Things are not always as they seem. Social comparison research has shown that people tend to view others as less ethical than themselves and as less ethical than they actually are (Halbesleben, Buckley, & Sauer, 2004).

Much of this is because we see and hear things that appear to add up to something we’ve seen or heard about before. The more you’ve been trained (or trained yourself) to identify these recognizable patterns, the more of them you will find. To a hammer, everything looks like a nail. And it follows that if you’ve trained yourself to see/fear the negative outcomes more than the positive ones then what you remember finding will often support that belief. These patterns of recognition aren’t reliable because the things that stand out  — and are therefore easier to remember — are often the exceptions, the extremes. Most of the time it really is just a coincidence, or something relatively innocent that is happening.

Unfortunately we often convey, in subtle ways, a lack of trust that goes hand in hand with these assumptions we make. This undermines our interactions and in the process can undermine those with whom we interact. It can be very subtle, but if you convey a lack of trust the other party will be less inclined to trust you, and this basis of distrust can lead to a self-fulfilling prophesy.

I’m not suggesting you foolishly trust everyone, but based on the above research, people deserve to get the benefit of the doubt. When in doubt…ASK.

9 Responses to “Judging”

  1. 1 Vivian October 27, 2012 at 9:49 am

    Funny. I think of myself as being on the other “extreme” when I look at someone’s actions. I almost always believe what people say, etc. until proven otherwise. I assume (we agree this can be a bad thing) that a person’s actions has some logical explanation that I would agree with if I only knew it. Think maybe this reflects our upbringing even though they were in many ways different because of the age gap?

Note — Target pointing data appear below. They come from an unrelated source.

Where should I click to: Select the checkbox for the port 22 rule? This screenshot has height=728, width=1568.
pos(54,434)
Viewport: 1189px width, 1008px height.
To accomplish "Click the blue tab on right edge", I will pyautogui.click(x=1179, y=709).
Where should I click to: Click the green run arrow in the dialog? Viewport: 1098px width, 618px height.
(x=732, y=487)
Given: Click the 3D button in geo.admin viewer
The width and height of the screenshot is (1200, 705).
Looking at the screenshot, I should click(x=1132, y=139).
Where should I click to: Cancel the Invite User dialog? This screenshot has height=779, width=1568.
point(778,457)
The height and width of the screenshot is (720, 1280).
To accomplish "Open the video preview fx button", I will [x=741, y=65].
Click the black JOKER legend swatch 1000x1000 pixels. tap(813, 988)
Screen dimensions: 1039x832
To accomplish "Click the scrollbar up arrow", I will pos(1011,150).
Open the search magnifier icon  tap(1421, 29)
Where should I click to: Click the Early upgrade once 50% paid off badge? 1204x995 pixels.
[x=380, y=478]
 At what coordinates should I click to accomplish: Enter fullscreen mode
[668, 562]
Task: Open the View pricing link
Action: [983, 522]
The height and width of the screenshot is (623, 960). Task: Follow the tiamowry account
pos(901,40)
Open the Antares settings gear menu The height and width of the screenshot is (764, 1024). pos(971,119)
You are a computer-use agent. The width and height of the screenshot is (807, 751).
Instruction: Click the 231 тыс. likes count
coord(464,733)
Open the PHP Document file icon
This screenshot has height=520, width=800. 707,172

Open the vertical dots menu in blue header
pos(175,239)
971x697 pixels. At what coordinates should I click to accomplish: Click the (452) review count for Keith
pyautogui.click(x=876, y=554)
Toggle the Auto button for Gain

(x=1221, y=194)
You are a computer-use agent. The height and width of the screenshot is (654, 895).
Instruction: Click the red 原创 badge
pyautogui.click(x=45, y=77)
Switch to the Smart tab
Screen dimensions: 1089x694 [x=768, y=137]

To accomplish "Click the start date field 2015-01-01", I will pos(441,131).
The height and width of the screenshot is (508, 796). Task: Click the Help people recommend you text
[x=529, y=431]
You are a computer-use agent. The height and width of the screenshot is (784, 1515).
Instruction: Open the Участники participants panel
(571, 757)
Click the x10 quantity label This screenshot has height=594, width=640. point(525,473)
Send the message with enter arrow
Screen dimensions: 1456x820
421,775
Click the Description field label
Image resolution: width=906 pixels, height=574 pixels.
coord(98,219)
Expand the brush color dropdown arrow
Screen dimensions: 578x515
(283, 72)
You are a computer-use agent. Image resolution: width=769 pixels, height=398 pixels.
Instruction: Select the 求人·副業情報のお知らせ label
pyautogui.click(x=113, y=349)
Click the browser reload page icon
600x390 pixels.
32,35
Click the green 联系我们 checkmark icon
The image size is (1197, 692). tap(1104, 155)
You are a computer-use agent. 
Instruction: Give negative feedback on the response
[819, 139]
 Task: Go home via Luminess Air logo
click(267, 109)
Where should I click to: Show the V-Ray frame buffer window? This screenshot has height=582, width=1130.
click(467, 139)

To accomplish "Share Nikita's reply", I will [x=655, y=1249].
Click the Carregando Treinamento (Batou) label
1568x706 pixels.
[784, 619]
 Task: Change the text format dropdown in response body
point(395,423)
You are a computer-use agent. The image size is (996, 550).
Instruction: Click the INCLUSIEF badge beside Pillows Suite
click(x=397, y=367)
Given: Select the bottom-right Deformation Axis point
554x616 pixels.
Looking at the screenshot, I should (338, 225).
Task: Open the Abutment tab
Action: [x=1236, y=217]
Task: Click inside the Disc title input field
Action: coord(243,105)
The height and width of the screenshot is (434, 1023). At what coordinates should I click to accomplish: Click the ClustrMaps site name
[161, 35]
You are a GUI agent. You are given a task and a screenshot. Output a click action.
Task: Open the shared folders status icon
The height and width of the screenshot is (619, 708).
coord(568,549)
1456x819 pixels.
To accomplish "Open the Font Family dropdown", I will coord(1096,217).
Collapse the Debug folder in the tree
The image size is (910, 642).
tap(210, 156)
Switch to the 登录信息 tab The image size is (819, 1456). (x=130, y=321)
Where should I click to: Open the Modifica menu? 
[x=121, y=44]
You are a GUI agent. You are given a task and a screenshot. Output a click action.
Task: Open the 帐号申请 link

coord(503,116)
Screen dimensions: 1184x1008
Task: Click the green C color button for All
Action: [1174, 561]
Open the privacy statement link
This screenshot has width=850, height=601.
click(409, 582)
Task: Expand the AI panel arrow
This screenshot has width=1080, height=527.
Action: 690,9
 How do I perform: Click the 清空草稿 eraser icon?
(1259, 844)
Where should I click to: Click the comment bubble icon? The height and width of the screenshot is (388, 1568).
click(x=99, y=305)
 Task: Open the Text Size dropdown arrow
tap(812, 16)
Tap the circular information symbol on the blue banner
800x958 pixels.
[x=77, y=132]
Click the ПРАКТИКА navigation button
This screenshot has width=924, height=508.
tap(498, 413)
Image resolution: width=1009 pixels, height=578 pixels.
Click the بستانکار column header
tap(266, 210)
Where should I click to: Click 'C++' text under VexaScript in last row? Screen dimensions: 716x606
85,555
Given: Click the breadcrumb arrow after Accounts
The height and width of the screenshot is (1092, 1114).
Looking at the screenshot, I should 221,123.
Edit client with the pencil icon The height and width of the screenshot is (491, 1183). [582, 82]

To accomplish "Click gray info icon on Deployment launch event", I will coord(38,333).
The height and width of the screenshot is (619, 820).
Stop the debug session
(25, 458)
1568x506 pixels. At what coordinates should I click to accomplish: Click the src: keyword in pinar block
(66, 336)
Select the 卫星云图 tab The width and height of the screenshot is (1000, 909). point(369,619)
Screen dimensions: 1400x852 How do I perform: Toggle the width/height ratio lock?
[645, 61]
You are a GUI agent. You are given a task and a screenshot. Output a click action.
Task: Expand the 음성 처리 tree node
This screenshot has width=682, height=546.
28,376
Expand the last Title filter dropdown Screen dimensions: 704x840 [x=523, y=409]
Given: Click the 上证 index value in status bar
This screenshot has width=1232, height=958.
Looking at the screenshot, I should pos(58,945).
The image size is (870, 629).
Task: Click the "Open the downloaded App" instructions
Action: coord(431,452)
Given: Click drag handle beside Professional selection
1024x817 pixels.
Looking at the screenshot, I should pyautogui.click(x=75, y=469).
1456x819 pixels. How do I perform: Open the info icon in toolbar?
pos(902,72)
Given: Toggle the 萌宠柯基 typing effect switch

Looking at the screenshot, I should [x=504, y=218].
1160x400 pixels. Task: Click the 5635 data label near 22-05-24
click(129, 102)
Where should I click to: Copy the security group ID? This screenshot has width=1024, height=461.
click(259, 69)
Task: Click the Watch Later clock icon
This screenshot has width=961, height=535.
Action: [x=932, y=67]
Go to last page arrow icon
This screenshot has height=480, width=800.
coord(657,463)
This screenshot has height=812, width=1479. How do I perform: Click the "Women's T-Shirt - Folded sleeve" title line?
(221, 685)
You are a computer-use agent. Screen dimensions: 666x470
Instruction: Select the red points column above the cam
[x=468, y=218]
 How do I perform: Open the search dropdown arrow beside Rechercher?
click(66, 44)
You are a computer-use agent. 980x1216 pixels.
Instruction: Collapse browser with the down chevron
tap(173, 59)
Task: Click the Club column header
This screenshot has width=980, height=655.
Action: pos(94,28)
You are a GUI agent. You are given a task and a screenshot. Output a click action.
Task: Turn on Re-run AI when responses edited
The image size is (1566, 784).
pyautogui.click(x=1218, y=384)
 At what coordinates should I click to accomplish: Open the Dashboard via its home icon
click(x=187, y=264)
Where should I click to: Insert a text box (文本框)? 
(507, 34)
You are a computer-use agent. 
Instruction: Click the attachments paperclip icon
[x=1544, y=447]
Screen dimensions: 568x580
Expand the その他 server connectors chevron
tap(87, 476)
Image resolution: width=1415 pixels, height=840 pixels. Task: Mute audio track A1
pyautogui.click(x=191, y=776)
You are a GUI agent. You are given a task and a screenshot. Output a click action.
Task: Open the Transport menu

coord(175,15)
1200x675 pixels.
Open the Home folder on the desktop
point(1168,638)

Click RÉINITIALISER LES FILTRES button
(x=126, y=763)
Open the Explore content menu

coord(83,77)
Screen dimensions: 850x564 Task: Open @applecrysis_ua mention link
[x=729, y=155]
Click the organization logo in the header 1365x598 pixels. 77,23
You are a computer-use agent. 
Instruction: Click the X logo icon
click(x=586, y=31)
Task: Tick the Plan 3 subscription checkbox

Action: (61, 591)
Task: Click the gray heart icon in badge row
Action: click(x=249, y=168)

  2. 2 David Stewart October 27, 2012 at 10:17 pm

    I am right there with you Vivian. I often end up feeling a bit naive when I compare my thoughts on these things to other people. I do get taken advantage of on occasion.

  3. 3 David Stewart October 27, 2012 at 10:26 pm

    Another point worth considering…the study points to the fact that PERCEPTION is others are less ethical than we believe. Perception is very tricky. Maybe people are generally even more ethical than we (you and I) believe.